HTML5 Mastery: Scoping Rules

One of the most important concepts of HTML5 is the unified parsing model. In earlier versions of the HTML specification, the implementer had a lot of freedom. Basically one could choose how to handle certain scenarios. The resulting divergence was among the most important reasons for different interpretations of many websites across multiple browsers. With HTML5 the error handling has been specified in great detail, leaving no room for interpretations.

In this first article of the “HTML5 Mastery” series, we will have a look at the error handling algorithms specified in the standard. We will see that some of these potential errors are actually accepted behavior, making them usable in popular websites. The main part of this article will discuss the scoping rules, which cover most of the experienced behavior as they trigger certain algorithms. We start with a practical example that shows implied closing tags.

Real-World Examples

Two of the most used abilities of a standardized HTML5 parser are the automatic construction of a valid document structure and the insertion of implied end tags. We start with the latter. A really nice example to illustrate this feature is the construction of a simple list. The following code snippet shows an unsorted list with three items.

<ul>
<li>First item
<li>Second item
<li>Third item
</ul>

Even though we omit the closing tag (</li>), the page displays the right thing. The correct rendering is only possible if the DOM tree has been constructed correctly from the given source. The DOM tree is the representation of the DOM nodes in a tree hierarchy. A DOM node can be an element, a comment, text or some other construct, which is introduced in other parts of this series.

The DOM tree hierarchy starts at the so-called root and shows the root’s child nodes. A root is the first node of a tree. It has no parent element. Some nodes, such as elements, can have child nodes on their own. The tree gives us information about the actual constructed DOM, whereas the source just proposes a construction.

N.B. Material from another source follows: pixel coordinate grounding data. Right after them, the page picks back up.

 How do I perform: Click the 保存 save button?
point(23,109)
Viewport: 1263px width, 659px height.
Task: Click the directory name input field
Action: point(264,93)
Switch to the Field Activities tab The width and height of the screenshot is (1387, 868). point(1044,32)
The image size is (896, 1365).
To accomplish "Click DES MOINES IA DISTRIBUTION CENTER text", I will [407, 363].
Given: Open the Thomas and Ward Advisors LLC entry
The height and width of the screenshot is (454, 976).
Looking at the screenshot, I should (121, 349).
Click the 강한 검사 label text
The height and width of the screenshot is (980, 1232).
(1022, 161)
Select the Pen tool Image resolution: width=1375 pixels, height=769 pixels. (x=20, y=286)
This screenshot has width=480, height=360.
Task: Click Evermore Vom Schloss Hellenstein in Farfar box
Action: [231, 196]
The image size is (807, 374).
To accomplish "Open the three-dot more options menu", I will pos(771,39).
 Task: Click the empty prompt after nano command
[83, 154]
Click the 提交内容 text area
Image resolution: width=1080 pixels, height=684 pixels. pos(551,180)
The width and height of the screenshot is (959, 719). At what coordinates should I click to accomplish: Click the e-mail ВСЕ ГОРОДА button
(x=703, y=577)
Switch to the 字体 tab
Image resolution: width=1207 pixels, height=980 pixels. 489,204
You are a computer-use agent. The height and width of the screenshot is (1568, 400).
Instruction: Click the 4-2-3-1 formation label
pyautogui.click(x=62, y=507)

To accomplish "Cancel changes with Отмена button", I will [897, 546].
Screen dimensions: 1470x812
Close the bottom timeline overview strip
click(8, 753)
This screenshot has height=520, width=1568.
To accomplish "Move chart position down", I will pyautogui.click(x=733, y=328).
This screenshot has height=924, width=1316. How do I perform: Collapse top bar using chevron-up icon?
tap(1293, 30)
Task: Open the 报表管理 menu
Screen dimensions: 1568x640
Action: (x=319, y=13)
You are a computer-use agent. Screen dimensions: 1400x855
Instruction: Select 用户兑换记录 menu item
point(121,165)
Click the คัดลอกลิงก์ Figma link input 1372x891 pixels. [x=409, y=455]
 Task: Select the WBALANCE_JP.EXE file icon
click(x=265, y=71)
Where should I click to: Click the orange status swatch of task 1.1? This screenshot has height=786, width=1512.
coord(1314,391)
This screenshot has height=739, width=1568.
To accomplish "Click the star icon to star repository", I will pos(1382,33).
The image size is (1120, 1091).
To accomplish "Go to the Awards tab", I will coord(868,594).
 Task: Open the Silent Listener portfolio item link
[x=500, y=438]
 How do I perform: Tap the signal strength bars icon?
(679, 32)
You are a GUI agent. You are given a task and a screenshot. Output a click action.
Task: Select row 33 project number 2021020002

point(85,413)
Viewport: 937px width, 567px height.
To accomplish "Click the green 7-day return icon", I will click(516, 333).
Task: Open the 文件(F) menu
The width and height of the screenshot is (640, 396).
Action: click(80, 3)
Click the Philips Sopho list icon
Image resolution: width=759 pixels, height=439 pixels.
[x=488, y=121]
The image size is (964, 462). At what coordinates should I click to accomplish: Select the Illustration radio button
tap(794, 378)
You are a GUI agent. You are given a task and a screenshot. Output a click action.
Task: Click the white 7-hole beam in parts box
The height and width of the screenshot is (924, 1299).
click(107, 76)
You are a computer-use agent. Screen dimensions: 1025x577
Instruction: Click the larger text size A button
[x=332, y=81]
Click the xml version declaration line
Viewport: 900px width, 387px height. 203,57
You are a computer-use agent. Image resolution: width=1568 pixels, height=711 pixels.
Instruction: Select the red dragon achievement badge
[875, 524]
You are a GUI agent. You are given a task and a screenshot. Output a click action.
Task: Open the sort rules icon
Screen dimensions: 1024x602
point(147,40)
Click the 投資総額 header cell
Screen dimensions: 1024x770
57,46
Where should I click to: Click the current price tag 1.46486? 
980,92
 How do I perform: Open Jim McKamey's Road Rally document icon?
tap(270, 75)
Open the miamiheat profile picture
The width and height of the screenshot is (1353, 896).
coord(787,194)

The HTML5 parser ensures that the omitted end tags are inserted before new list items are added. This fits with our intuition. Naturally we feel that the given list has to have three items. Before HTML5 we could actually end up with a single item that contained text and another item, which again contained text and an item with text.

In the browser we see the following rendering (left side). We can also inspect the DOM tree to check if the parser handled the scenario correctly (right side).

Even though Opera (here in version 31) has been used to make the screenshots above, the behavior is browser independent as it was specified in the HTML5 standard.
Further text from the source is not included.